### [WHAT YOU ARE ASKED TO DO]
Scan the records for the word "agent". Report each line where it occurs.

### [RECORD EXCERPTS]
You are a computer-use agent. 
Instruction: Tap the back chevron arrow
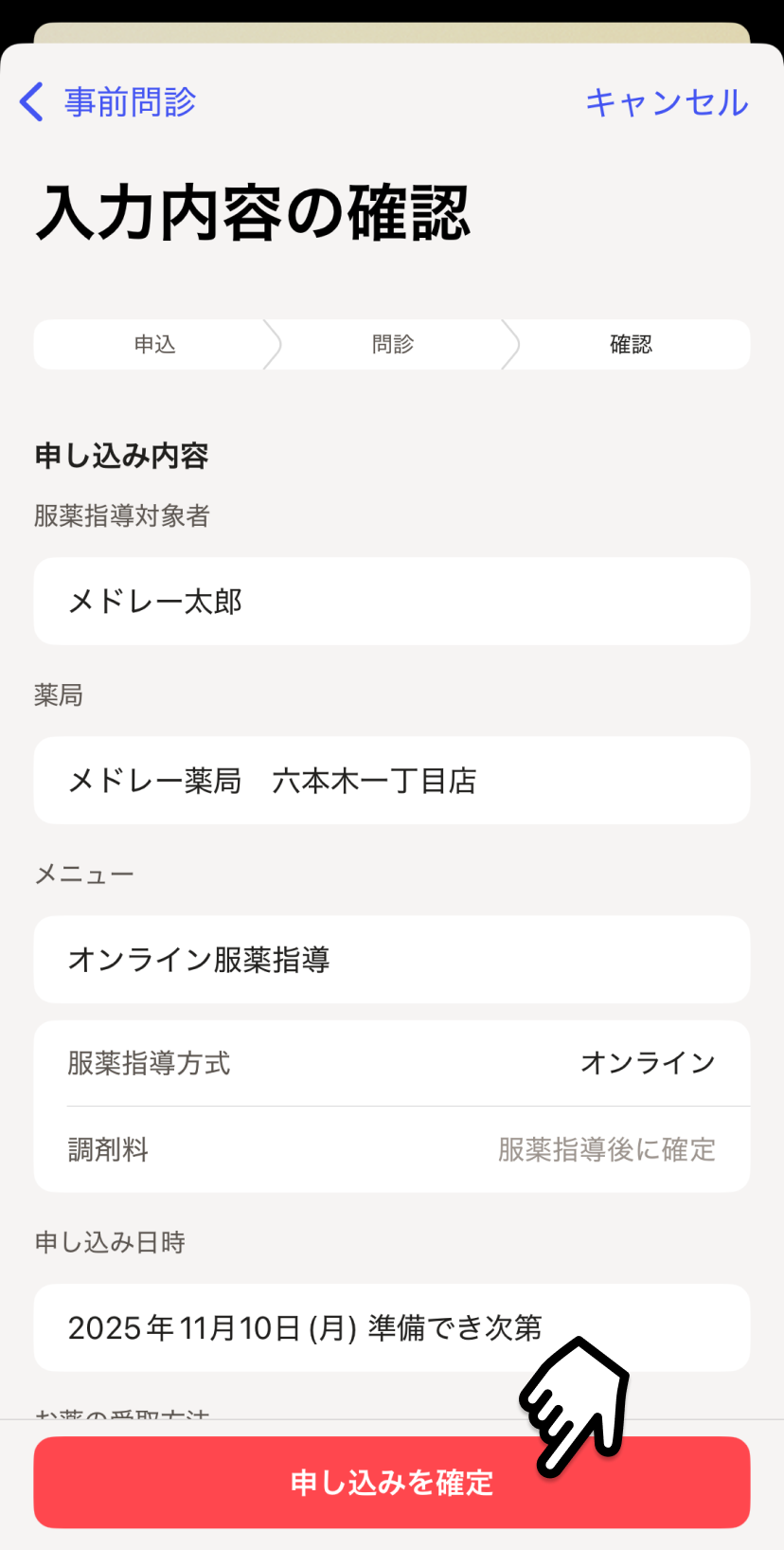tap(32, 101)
--
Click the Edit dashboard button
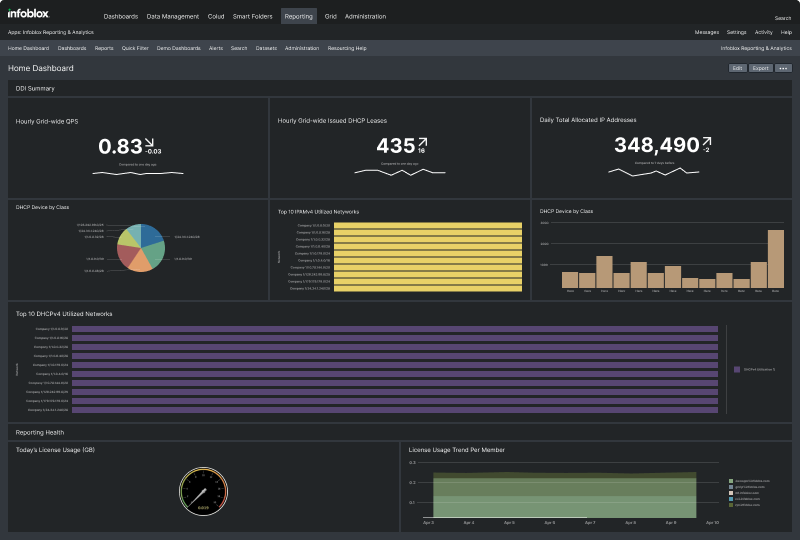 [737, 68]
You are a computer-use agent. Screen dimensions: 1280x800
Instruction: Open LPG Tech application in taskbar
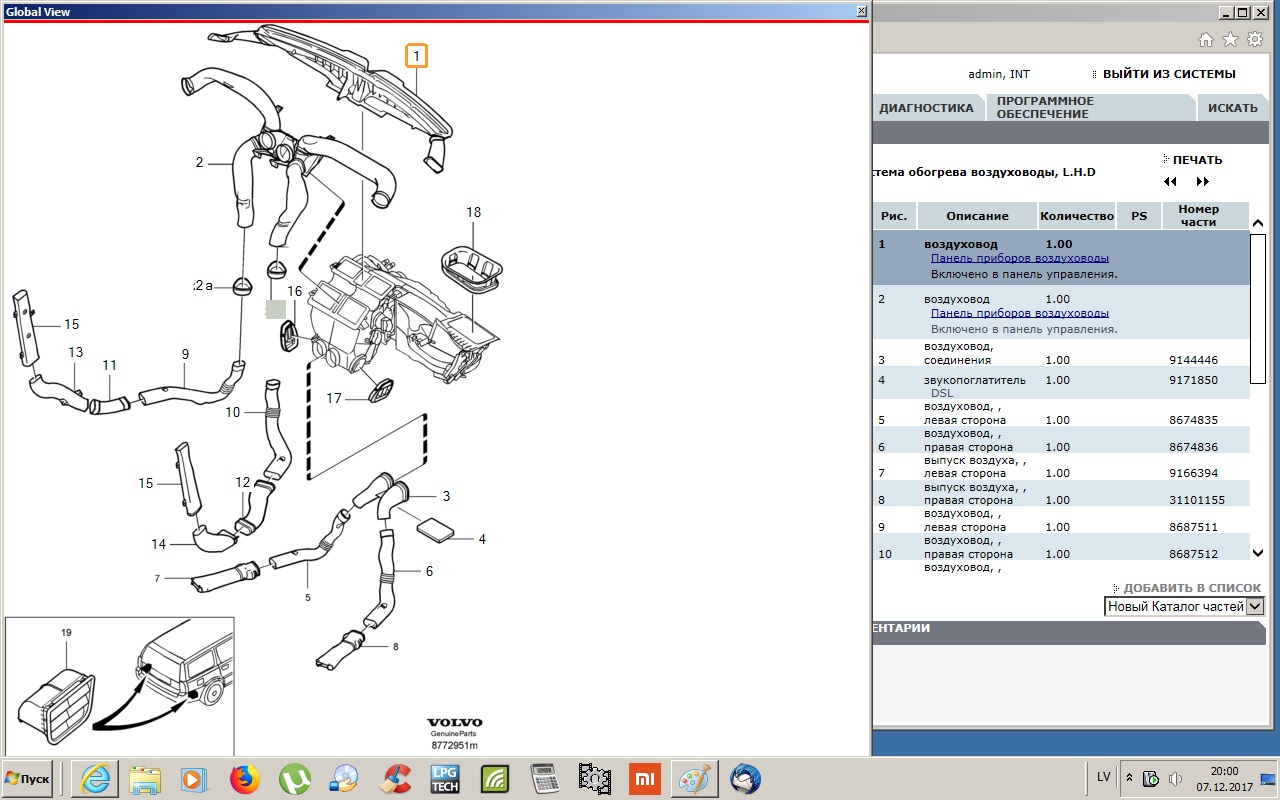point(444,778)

### [EXERCISE SOLUTION]
You are a computer-use agent. 
You are a computer-use agent. Screen dimensions: 1280x800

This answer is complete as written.